DATA SHOWN below:
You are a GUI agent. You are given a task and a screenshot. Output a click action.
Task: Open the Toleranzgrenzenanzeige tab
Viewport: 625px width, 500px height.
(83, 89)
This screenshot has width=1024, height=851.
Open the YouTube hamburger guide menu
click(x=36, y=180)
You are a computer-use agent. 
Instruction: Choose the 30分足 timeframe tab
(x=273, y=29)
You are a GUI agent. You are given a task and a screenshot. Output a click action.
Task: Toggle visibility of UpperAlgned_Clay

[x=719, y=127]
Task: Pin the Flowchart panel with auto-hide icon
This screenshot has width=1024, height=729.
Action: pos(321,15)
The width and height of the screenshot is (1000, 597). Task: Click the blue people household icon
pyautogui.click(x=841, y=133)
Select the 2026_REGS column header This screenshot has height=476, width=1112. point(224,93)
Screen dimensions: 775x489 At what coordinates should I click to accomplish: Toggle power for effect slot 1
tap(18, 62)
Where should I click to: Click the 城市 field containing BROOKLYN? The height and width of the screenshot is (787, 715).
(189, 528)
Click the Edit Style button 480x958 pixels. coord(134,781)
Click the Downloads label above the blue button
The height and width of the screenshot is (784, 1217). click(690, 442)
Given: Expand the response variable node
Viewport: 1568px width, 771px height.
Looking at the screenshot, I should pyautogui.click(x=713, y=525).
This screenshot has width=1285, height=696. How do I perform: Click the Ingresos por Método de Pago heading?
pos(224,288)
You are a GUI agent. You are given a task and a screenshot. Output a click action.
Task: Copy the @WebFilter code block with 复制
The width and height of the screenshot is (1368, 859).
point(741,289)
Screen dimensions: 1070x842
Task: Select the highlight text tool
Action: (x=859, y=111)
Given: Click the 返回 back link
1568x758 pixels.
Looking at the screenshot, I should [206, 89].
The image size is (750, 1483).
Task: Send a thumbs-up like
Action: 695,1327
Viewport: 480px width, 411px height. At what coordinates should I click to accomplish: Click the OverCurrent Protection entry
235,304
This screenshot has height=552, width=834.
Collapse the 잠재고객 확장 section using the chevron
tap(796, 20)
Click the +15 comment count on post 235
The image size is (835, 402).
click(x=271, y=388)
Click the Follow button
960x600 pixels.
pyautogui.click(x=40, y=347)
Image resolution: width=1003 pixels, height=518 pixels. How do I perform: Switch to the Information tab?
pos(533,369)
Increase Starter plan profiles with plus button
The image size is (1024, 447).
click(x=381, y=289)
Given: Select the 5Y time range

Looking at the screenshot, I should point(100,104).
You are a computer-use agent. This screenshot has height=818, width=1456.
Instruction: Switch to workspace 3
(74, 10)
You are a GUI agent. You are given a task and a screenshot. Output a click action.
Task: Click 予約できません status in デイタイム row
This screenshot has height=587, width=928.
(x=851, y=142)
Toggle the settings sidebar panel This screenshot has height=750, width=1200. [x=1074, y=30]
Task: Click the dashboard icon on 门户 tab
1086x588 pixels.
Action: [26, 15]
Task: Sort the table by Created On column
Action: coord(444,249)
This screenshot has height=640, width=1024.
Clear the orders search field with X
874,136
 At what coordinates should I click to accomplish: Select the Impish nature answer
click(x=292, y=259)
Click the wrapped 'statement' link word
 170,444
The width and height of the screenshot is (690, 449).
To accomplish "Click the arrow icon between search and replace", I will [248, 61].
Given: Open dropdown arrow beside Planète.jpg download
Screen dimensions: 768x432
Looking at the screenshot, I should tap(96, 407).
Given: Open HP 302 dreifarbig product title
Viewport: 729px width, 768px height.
End of DATA SHOWN.
--- WHAT YOU ARE ASKED TO DO ---
From the material above, copy every line that has the word "computer" in it.

--- WRITTEN REPLY ---
You are a computer-use agent. 
You are a computer-use agent. This screenshot has height=818, width=1456.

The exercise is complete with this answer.